* EXERCISE OBJECTIVE: Could the data below be copied out in full, word for word?
• • • • • • •
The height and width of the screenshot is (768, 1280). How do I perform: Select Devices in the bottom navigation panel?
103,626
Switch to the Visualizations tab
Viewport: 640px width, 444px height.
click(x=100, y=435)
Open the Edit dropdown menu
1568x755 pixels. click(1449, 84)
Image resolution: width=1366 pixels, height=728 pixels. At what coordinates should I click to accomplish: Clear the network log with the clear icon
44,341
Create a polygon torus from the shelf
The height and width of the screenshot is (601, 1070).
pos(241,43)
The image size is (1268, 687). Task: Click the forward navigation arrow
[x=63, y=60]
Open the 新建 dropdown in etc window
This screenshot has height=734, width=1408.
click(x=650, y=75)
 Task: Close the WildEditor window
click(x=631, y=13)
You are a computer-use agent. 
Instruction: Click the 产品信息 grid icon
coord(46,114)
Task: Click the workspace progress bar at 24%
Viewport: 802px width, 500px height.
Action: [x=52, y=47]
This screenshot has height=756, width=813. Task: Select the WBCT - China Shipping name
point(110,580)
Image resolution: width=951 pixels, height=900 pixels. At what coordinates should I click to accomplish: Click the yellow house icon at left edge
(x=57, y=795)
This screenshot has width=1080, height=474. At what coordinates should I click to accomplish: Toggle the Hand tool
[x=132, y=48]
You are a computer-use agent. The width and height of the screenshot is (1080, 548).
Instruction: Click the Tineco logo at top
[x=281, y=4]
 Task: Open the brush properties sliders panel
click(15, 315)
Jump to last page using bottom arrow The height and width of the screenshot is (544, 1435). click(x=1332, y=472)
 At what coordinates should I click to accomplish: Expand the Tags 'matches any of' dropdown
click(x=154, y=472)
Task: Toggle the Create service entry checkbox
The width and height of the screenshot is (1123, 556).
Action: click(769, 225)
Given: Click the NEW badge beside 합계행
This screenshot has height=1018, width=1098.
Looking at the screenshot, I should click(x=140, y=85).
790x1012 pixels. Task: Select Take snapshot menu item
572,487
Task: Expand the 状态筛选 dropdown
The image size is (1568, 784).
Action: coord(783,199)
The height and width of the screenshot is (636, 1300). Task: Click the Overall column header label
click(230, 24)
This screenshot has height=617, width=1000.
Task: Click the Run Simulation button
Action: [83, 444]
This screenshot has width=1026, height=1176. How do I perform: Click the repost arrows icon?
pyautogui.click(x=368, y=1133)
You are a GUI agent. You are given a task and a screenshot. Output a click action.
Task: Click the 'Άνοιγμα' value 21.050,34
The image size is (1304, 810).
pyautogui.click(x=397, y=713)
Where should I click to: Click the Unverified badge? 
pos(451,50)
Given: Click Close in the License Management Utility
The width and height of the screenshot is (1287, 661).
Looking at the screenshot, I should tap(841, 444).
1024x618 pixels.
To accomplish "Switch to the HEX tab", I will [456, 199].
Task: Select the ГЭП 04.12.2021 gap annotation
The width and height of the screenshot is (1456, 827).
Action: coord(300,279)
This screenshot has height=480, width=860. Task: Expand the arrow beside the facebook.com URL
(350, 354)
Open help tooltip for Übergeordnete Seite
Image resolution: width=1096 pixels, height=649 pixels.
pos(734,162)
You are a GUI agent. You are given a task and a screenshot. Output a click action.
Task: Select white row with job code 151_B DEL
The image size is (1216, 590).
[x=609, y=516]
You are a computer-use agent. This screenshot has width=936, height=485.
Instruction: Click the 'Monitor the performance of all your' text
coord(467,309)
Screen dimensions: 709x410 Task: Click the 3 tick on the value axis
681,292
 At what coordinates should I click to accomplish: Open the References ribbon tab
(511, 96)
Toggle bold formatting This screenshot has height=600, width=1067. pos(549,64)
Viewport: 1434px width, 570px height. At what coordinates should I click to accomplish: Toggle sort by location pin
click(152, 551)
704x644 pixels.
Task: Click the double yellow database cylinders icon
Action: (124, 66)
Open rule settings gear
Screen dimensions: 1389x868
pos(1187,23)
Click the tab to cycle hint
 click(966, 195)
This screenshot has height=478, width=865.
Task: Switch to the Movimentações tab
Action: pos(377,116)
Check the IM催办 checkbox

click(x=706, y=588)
• • • • • • •
* EXPECTED ANSWER:
The height and width of the screenshot is (768, 1280). How do I perform: Select Devices in the bottom navigation panel?
103,626
Switch to the Visualizations tab
Viewport: 640px width, 444px height.
click(x=100, y=435)
Open the Edit dropdown menu
1568x755 pixels. click(1449, 84)
Image resolution: width=1366 pixels, height=728 pixels. At what coordinates should I click to accomplish: Clear the network log with the clear icon
44,341
Create a polygon torus from the shelf
The height and width of the screenshot is (601, 1070).
pos(241,43)
The image size is (1268, 687). Task: Click the forward navigation arrow
[x=63, y=60]
Open the 新建 dropdown in etc window
This screenshot has height=734, width=1408.
click(x=650, y=75)
 Task: Close the WildEditor window
click(x=631, y=13)
You are a computer-use agent. 
Instruction: Click the 产品信息 grid icon
coord(46,114)
Task: Click the workspace progress bar at 24%
Viewport: 802px width, 500px height.
Action: [x=52, y=47]
This screenshot has height=756, width=813. Task: Select the WBCT - China Shipping name
point(110,580)
Image resolution: width=951 pixels, height=900 pixels. At what coordinates should I click to accomplish: Click the yellow house icon at left edge
(x=57, y=795)
This screenshot has width=1080, height=474. At what coordinates should I click to accomplish: Toggle the Hand tool
[x=132, y=48]
You are a computer-use agent. The width and height of the screenshot is (1080, 548).
Instruction: Click the Tineco logo at top
[x=281, y=4]
 Task: Open the brush properties sliders panel
click(15, 315)
Jump to last page using bottom arrow The height and width of the screenshot is (544, 1435). click(x=1332, y=472)
 At what coordinates should I click to accomplish: Expand the Tags 'matches any of' dropdown
click(x=154, y=472)
Task: Toggle the Create service entry checkbox
The width and height of the screenshot is (1123, 556).
Action: click(769, 225)
Given: Click the NEW badge beside 합계행
This screenshot has height=1018, width=1098.
Looking at the screenshot, I should click(x=140, y=85).
790x1012 pixels. Task: Select Take snapshot menu item
572,487
Task: Expand the 状态筛选 dropdown
The image size is (1568, 784).
Action: coord(783,199)
The height and width of the screenshot is (636, 1300). Task: Click the Overall column header label
click(230, 24)
This screenshot has height=617, width=1000.
Task: Click the Run Simulation button
Action: [83, 444]
This screenshot has width=1026, height=1176. How do I perform: Click the repost arrows icon?
pyautogui.click(x=368, y=1133)
You are a GUI agent. You are given a task and a screenshot. Output a click action.
Task: Click the 'Άνοιγμα' value 21.050,34
The image size is (1304, 810).
pyautogui.click(x=397, y=713)
Where should I click to: Click the Unverified badge? 
pos(451,50)
Given: Click Close in the License Management Utility
The width and height of the screenshot is (1287, 661).
Looking at the screenshot, I should tap(841, 444).
1024x618 pixels.
To accomplish "Switch to the HEX tab", I will [456, 199].
Task: Select the ГЭП 04.12.2021 gap annotation
The width and height of the screenshot is (1456, 827).
Action: coord(300,279)
This screenshot has height=480, width=860. Task: Expand the arrow beside the facebook.com URL
(350, 354)
Open help tooltip for Übergeordnete Seite
Image resolution: width=1096 pixels, height=649 pixels.
pos(734,162)
You are a GUI agent. You are given a task and a screenshot. Output a click action.
Task: Select white row with job code 151_B DEL
The image size is (1216, 590).
[x=609, y=516]
You are a computer-use agent. This screenshot has width=936, height=485.
Instruction: Click the 'Monitor the performance of all your' text
coord(467,309)
Screen dimensions: 709x410 Task: Click the 3 tick on the value axis
681,292
 At what coordinates should I click to accomplish: Open the References ribbon tab
(511, 96)
Toggle bold formatting This screenshot has height=600, width=1067. pos(549,64)
Viewport: 1434px width, 570px height. At what coordinates should I click to accomplish: Toggle sort by location pin
click(152, 551)
704x644 pixels.
Task: Click the double yellow database cylinders icon
Action: (124, 66)
Open rule settings gear
Screen dimensions: 1389x868
pos(1187,23)
Click the tab to cycle hint
 click(966, 195)
This screenshot has height=478, width=865.
Task: Switch to the Movimentações tab
Action: pos(377,116)
Check the IM催办 checkbox

click(x=706, y=588)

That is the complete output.